Several civil rights groups announced on Tuesday that they have filed a joint federal lawsuit over the Georgia election overhaul bill, the third federal lawsuit challenging the legislation since it was signed into law last week.

The American Civil Liberties Union, ACLU of Georgia, NAACP Legal Defense and Educational Fund, Inc., Southern Poverty Law Center, and law firms WilmerHale, and Davis Wright Tremaine brought the case on behalf of the Sixth District of the African Methodist Episcopal Church, Georgia Muslim Voter Project, Women Watch Afrika, Latino Community Fund Georgia, and Delta Sigma Theta Sorority, Inc.

The lawsuit alleges the new law makes it harder for Georgians to vote, “particularly voters of color, new citizens, and religious communities,” according to an announcement of the suit released Tuesday.
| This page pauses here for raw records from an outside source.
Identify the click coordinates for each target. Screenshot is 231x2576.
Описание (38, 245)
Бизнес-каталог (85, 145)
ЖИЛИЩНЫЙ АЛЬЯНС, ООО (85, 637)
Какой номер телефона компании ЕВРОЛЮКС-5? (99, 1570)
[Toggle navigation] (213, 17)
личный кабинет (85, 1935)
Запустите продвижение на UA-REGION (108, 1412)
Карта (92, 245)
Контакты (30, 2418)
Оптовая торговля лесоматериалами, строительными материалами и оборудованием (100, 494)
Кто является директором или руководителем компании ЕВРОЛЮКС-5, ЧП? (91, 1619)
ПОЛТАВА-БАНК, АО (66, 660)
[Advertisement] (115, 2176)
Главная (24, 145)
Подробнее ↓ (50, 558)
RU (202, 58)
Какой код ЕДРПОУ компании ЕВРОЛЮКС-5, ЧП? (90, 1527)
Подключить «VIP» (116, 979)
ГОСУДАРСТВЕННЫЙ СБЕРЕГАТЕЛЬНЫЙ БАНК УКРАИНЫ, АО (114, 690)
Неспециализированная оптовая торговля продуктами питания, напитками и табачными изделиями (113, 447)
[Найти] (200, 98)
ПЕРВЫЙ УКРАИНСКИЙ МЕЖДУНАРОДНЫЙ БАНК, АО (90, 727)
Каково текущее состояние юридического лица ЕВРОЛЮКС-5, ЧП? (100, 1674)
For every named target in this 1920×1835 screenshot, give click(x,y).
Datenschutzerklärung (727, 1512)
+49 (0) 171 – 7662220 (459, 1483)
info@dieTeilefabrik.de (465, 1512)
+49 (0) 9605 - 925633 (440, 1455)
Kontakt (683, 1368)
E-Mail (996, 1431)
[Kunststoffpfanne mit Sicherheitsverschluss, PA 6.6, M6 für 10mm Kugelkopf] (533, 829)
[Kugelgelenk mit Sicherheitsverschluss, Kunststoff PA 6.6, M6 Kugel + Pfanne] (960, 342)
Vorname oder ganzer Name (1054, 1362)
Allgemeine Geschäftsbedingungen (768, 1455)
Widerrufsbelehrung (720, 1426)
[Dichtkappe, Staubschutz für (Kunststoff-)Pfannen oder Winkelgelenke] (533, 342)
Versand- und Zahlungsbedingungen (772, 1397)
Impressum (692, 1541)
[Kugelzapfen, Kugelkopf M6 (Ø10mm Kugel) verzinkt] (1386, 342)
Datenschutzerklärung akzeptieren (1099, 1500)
The suit also challenges several provisions in the new law, including the ban on mobile voting, new I.D. requirements for requesting an absentee ballot, and the ban on “line warming” — which would make it a crime for volunteers to provide food and water to voters waiting in line.

The law also empowers state officials to take over local elections boards and limits the use of ballot drop boxes.

Republicans have cast the measure, dubbed the Election Integrity Act of 2021, as necessary to boost confidence in voting procedures in the wake of former President Donald Trump’s repeated, unsubstantiated claims of fraud.

The Georgia law is part of a larger effort by GOP legislators across the country — including in the battleground states of Michigan and Arizona — to roll back voting access in the wake of the 2020 election.

Across the country, bills have been moved in at least 45 states. At least 253 bills have moved this year with provisions that would restrict voting access, according to a February analysis by the liberal leaning Brennan Center for Justice — more than six times the number of bills for the same time last year.

‘Bold and and shameful’

Sherrilyn Ifill, the NAACP LDF’s president and director-counsel, said Tuesday the law is “perhaps the most bold and shameful voter suppression legislation enacted in the modern era.”

“Its purpose and target are clear: to create barriers to voting for Black voters who turned out in record numbers for the November 2020 presidential election and the January 2021 special election,” Ifill said in a statement. “The provisions of the new law and the manner in which it was enacted reflect a thorough disregard for the sanctity of protecting the right to vote and a headlong and determined zeal to diminish Black political power in Georgia.”

The Georgia NAACP, Georgia Coalition for the People’s Agenda, League of Women Voters of Georgia, GALEO Latino Community Development Fund, Common Cause and the Lower Muskogee Creek Tribe filed a federal lawsuit late Sunday, claiming “SB 202 is the culmination of a concerted effort to suppress the participation of Black voters and other voters of color by the Republican State Senate, State House, and Governor.”

It also alleges Republican officials included specific changes that target voters of color after the record turnout and Democratic victories in the November 2020 presidential election and two Senate runoffs in January 2021.

Marc Elias, an election attorney, filed a lawsuit last week on behalf of the New Georgia Project, Black Voters Matter and Rise Inc. on similar grounds.